#### Exercise brief:
Output the entries exactly.

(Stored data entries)
========

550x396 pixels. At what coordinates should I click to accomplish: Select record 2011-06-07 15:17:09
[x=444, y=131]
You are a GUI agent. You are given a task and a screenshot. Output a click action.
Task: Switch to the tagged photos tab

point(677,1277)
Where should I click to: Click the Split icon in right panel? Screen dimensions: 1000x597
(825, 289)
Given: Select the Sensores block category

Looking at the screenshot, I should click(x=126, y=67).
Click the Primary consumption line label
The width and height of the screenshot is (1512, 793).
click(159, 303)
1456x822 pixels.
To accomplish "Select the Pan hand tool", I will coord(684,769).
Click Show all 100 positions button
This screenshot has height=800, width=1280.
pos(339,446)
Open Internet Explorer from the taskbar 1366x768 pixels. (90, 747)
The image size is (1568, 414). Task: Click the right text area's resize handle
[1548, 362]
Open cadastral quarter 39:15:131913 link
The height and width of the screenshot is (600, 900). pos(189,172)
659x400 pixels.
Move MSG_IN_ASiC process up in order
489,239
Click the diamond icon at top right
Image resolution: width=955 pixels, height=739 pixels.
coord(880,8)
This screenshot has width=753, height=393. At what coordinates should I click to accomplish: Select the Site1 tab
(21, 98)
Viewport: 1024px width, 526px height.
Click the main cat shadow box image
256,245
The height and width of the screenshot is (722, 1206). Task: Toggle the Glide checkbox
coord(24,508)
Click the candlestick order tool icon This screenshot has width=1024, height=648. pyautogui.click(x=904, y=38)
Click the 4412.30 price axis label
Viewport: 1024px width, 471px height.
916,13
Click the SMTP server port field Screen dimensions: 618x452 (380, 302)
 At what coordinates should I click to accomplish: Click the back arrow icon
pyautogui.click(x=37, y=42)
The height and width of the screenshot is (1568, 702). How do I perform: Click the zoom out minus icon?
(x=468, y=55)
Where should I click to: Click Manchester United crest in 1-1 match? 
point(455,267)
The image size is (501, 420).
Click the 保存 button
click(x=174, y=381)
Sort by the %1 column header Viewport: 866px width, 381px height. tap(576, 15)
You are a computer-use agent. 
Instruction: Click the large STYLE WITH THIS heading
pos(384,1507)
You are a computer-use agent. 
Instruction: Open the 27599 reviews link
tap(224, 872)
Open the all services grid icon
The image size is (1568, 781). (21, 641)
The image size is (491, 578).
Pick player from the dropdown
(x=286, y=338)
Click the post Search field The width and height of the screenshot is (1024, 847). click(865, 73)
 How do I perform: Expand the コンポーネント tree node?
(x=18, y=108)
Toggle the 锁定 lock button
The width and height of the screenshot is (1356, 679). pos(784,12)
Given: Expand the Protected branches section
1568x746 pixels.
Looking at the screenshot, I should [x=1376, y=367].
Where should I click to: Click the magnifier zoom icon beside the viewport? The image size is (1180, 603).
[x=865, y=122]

========

#### Answer for this exercise:
550x396 pixels. At what coordinates should I click to accomplish: Select record 2011-06-07 15:17:09
[x=444, y=131]
You are a GUI agent. You are given a task and a screenshot. Output a click action.
Task: Switch to the tagged photos tab

point(677,1277)
Where should I click to: Click the Split icon in right panel? Screen dimensions: 1000x597
(825, 289)
Given: Select the Sensores block category

Looking at the screenshot, I should click(x=126, y=67).
Click the Primary consumption line label
The width and height of the screenshot is (1512, 793).
click(159, 303)
1456x822 pixels.
To accomplish "Select the Pan hand tool", I will coord(684,769).
Click Show all 100 positions button
This screenshot has height=800, width=1280.
pos(339,446)
Open Internet Explorer from the taskbar 1366x768 pixels. (90, 747)
The image size is (1568, 414). Task: Click the right text area's resize handle
[1548, 362]
Open cadastral quarter 39:15:131913 link
The height and width of the screenshot is (600, 900). pos(189,172)
659x400 pixels.
Move MSG_IN_ASiC process up in order
489,239
Click the diamond icon at top right
Image resolution: width=955 pixels, height=739 pixels.
coord(880,8)
This screenshot has width=753, height=393. At what coordinates should I click to accomplish: Select the Site1 tab
(21, 98)
Viewport: 1024px width, 526px height.
Click the main cat shadow box image
256,245
The height and width of the screenshot is (722, 1206). Task: Toggle the Glide checkbox
coord(24,508)
Click the candlestick order tool icon This screenshot has width=1024, height=648. pyautogui.click(x=904, y=38)
Click the 4412.30 price axis label
Viewport: 1024px width, 471px height.
916,13
Click the SMTP server port field Screen dimensions: 618x452 (380, 302)
 At what coordinates should I click to accomplish: Click the back arrow icon
pyautogui.click(x=37, y=42)
The height and width of the screenshot is (1568, 702). How do I perform: Click the zoom out minus icon?
(x=468, y=55)
Where should I click to: Click Manchester United crest in 1-1 match? 
point(455,267)
The image size is (501, 420).
Click the 保存 button
click(x=174, y=381)
Sort by the %1 column header Viewport: 866px width, 381px height. tap(576, 15)
You are a computer-use agent. 
Instruction: Click the large STYLE WITH THIS heading
pos(384,1507)
You are a computer-use agent. 
Instruction: Open the 27599 reviews link
tap(224, 872)
Open the all services grid icon
The image size is (1568, 781). (21, 641)
The image size is (491, 578).
Pick player from the dropdown
(x=286, y=338)
Click the post Search field The width and height of the screenshot is (1024, 847). click(865, 73)
 How do I perform: Expand the コンポーネント tree node?
(x=18, y=108)
Toggle the 锁定 lock button
The width and height of the screenshot is (1356, 679). pos(784,12)
Given: Expand the Protected branches section
1568x746 pixels.
Looking at the screenshot, I should [x=1376, y=367].
Where should I click to: Click the magnifier zoom icon beside the viewport? The image size is (1180, 603).
[x=865, y=122]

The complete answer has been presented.